Contact Advanced Research Computing
Quick Links
Monitoring Memory Usage
A job’s maximal resident set size (MaxRss) is the maximum amount of memory that the job may occupy. Understanding the memory behavior of specific jobs will allow you and others on the cluster manage and use the provided resources in a more efficient manner.
Inadequate Memory Usage
A job may fail due to the an insufficient amount of memory being requested. Once Slurm detects that a job has hit its maximum amount of memory requested, the job will be killed. If a user estimates the memory usage of a job to be too big, then resources will likely be wasted. An example of an Out-Of-Memory error would look like:
slurmstepd: error: Detected 1 oom_kill event in StepID=2003044.0. Some of the step tasks have been OOM Killed.
srun: error: cn2: task 0: Out Of Memory
Time Command
Before submitting your job, the time command is a useful tool to check the maximum resident set size to check if the original amount of memory they requested is an effective and adequate use of resources to ensure the job does not run out of memory or use to much resources. The time command allows for users to get a nice straightforward way to get a good idea of the MaxRSS while testing their work, before checking what Slurm may say after a job submission.
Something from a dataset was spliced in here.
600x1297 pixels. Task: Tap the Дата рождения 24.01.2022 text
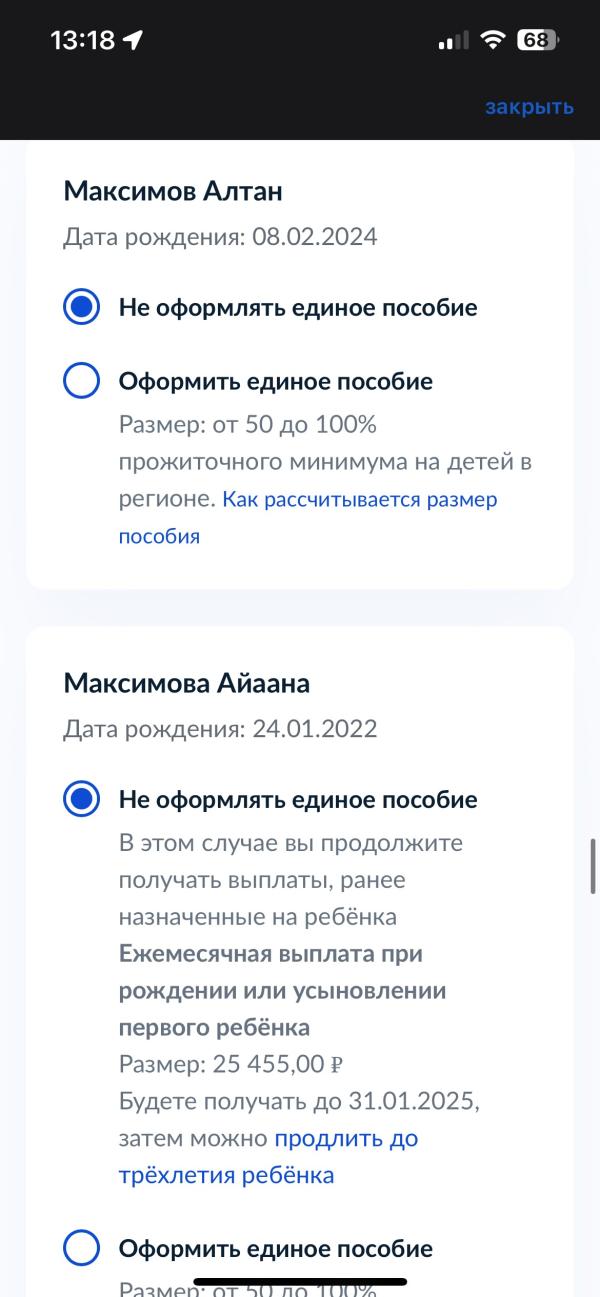click(x=220, y=729)
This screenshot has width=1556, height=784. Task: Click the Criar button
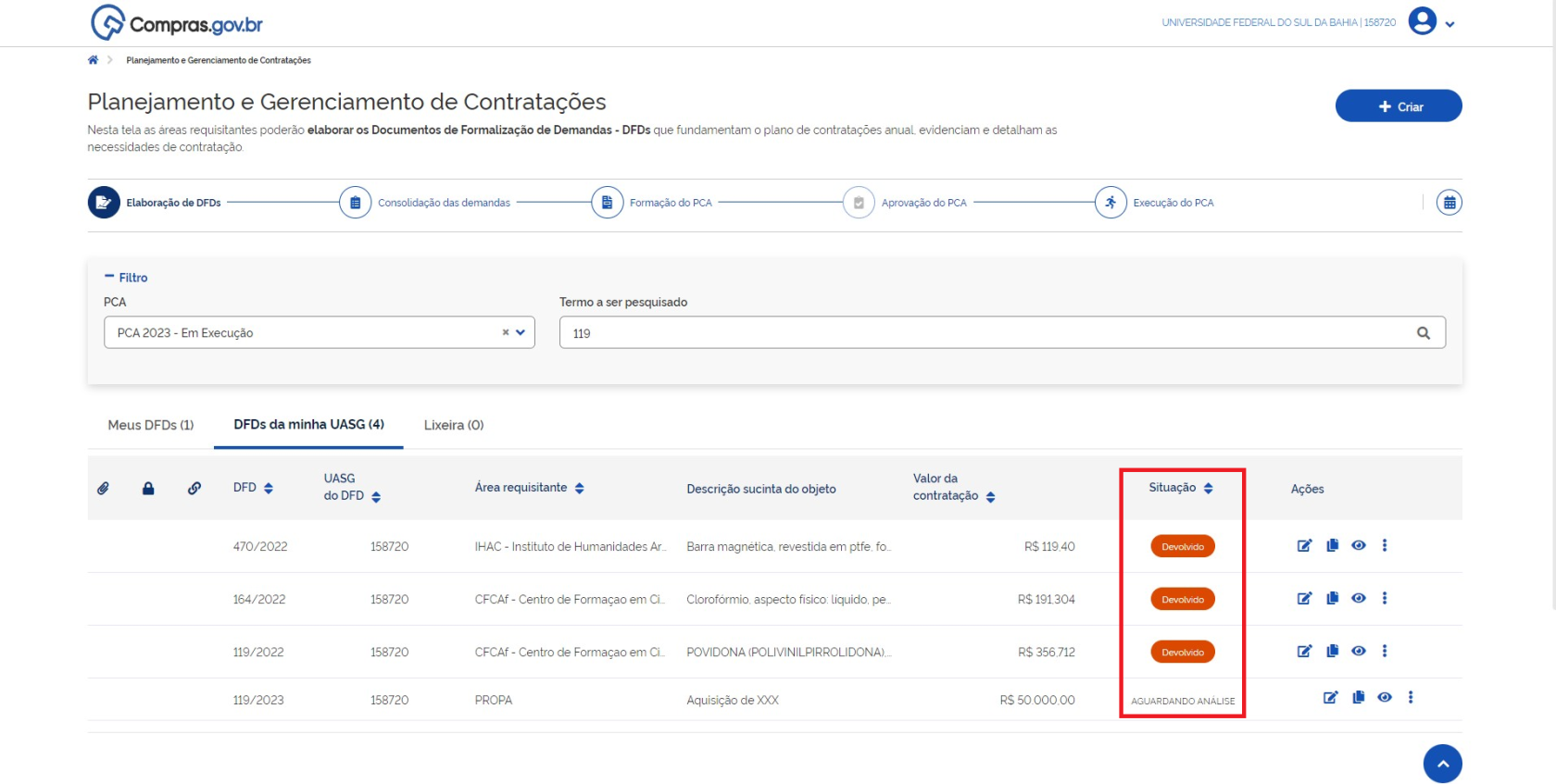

Bash has a builtin time command that is the default, but it does not offer the same functionality, so one needs to provide a full path or prefix with command. Here is a sample command using time:
command time -v echo "hi"
Note: The time command and time recorded by Slurm use different methods to compute the amount of memory usage so there could be slight variations in the elapsed time and MaxRSS between the measurements obtained.
The MaxRss reported by the time command represents the maximal memory usage during a jobs execution while the MaxRss reported by Slurm is the actual memory usage of a job that has been completed.